Civil parish in County Clare, Ireland

Kilmaleery (Cill Mhaoilfhithrigh) is a civil parish in County Clare, Ireland. It is part of the Catholic parish of Newmarket-on-Fergus.

==Location==

The parish lies on the western border of the barony of Bunratty Lower. It is 1.5 mi southwest of Newmarket, County Clare.
The parish is 2.75 by 1.75 mi and covers 2266 acre.
It forms part of the eastern seaboard of the River Fergus estuary, and generally is good farmland.

==Antiquities and history==

The name of the parish implies an ecclesiastical origin, but nothing is known of the patron saint.
As of 1897 the church was very dilapidated.
There is one holy well, Tobar Mailiaraidh, and a lios or small ringfort called Knockadoon.
As of 1837 the parish was part of the Catholic union of Newmarket, and had a chapel at Carrigeary.
In 1841 the population was 737 in 104 houses.
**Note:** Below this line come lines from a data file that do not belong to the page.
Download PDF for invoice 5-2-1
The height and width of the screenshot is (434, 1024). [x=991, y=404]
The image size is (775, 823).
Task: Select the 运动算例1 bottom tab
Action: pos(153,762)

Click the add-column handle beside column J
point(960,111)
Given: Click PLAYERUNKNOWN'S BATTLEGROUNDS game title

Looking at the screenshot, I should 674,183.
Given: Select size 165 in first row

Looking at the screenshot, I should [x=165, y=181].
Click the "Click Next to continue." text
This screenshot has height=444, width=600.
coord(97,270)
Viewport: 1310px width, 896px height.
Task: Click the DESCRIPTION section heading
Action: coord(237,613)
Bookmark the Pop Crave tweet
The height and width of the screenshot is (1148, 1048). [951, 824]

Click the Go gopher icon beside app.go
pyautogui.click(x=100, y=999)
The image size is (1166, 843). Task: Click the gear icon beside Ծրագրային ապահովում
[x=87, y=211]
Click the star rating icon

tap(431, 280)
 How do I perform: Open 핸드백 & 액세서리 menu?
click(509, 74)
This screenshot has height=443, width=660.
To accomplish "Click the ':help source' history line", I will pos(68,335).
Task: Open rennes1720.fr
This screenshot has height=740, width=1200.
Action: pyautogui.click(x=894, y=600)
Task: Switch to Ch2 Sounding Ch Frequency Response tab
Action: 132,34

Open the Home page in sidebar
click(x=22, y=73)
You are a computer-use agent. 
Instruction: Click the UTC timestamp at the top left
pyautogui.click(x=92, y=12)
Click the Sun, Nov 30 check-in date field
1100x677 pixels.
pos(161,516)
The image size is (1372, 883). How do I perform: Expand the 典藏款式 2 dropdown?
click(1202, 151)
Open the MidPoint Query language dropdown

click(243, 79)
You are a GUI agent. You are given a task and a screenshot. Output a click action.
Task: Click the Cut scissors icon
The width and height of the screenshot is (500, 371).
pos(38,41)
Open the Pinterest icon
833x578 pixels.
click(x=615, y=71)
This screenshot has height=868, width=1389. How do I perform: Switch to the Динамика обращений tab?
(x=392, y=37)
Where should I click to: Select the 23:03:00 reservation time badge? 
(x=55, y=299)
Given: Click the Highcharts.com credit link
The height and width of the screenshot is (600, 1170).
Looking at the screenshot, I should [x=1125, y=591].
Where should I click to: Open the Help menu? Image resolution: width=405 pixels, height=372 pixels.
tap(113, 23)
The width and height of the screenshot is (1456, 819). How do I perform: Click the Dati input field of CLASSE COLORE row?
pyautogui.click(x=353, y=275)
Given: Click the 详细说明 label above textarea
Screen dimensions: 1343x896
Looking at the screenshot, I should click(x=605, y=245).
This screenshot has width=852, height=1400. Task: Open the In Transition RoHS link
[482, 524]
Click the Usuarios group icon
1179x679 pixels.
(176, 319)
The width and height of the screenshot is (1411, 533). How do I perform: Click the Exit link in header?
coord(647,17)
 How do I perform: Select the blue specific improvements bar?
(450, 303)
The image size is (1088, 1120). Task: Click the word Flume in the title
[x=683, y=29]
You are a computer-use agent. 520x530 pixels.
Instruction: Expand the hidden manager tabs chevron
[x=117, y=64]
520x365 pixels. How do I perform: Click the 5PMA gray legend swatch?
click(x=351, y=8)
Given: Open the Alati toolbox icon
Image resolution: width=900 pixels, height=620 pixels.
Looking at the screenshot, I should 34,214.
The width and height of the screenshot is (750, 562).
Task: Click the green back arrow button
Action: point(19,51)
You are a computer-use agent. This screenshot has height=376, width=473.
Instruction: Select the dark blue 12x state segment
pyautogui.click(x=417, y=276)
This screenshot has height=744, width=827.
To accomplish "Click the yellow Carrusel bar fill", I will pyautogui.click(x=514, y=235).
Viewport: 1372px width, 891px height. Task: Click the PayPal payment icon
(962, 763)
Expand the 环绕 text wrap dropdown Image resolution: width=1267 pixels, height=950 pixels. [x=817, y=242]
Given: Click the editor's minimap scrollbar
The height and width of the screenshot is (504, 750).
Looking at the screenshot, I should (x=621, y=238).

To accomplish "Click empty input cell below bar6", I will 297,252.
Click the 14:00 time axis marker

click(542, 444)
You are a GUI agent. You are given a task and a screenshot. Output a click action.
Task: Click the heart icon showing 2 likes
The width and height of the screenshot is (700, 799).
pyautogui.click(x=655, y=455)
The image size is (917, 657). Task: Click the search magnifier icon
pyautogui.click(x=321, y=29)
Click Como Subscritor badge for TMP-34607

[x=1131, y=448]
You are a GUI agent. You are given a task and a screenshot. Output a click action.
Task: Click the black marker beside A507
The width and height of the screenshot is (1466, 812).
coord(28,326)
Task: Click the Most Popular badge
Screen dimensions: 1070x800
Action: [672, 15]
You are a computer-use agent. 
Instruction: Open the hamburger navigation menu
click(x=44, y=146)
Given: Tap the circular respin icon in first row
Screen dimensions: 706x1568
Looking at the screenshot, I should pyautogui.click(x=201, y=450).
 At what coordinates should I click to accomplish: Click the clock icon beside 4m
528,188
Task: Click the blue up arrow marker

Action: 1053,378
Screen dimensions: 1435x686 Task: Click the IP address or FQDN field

There were three castle, very well preserved in 1897.
In 1580 Urlan was inhabited by Murtagh MacClancy and Bodavoher was the property of Donagh MacClancy.
Clenagh is not mentioned in list of the Castles of Thomond for that year.
Clenagh Castle, still almost intact, was a high square tower that was once the residence of the MacMahons.

==Townlands==

The townlands are Ballinooskny, Ballymacnevin, Breckinish, Carrow, Carrowbane, Clenagh, Islandmacnevin, Kilmaleery, Urlan Beg, Urlan More and Ing.